Les soignants devront donc toujours appliquer systématiquement les précautions standard à tous les patients, quel que soit leur diagnostic. Ils devront compléter les précautions standard par les précautions gouttelettes lorsqu’ils dispensent des soins à des patients présentant des symptômes d’infection respiratoire aiguë. Il leur faudra aussi adjoindre à ces mesures les précautions contact et le port d’une protection oculaire pour s’occuper de cas probables ou confirmés d’infection par le MERS-CoV; les précautions aériennes devront être mises en œuvre lors de l’exécution d’actes générant des aérosols.

Jusqu’à ce que l’on en sache plus sur le MERS-CoV, les personnes atteintes de diabète, d’insuffisance rénale ou de maladie pulmonaire chronique ou encore les individus immunodéprimés seront considérés comme à haut risque de maladie grave en cas d’infection par le MERS-CoV. Par conséquent, ces personnes devront éviter les contacts rapprochés avec des animaux, en particulier les chameaux, lorsqu’ils se rendent dans des fermes, sur des marchés ou dans des étables ou des écuries, où l’on sait que le virus circule potentiellement. On appliquera également des mesures générales d’hygiène comme se laver systématiquement les mains avant et après avoir touché un animal et éviter les contacts avec des animaux malades.

On observera également les règles d’hygiène alimentaire. On évitera ainsi de boire du lait de chamelle cru ou de l’urine de chameau, ou encore de consommer de la viande qui n’est pas assez cuite.

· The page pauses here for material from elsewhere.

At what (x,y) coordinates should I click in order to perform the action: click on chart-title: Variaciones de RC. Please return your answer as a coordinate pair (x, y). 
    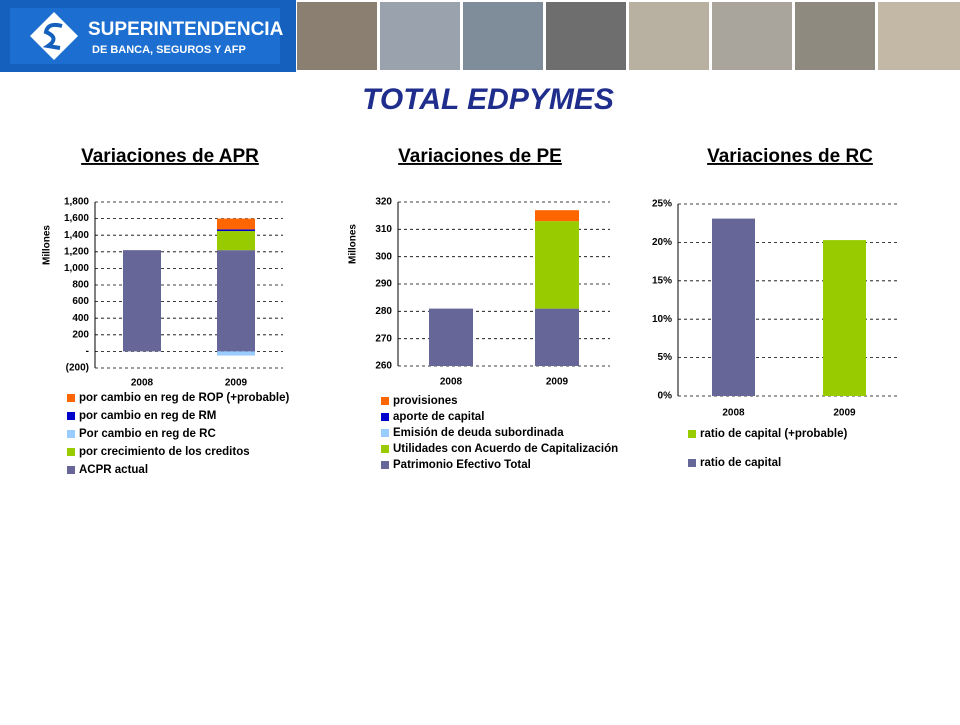
    Looking at the image, I should click on (790, 156).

L’OMS reste vigilante et surveille la situation. Compte tenu de l’absence de preuve d’une transmission interhumaine soutenue dans la communauté, l’OMS ne recommande pas l’application de restrictions aux déplacements et au commerce en rapport avec cet événement. La sensibilisation au risque du MERS-CoV pour les voyageurs à destination et en provenance des pays affectés est une bonne pratique de santé publique.

Les autorités de santé publique dans les pays hôtes préparant des rassemblements de masse doivent veiller à ce que toutes les recommandations et orientations publiées par l’OMS sur le MERS-CoV aient été dûment prises en considération et diffusées auprès des responsables concernés. Elles doivent planifier la mobilisation de capacités d’intervention supplémentaires pour s’assurer que les visiteurs participant aux rassemblements de masse puissent être accueillis par les systèmes de santé.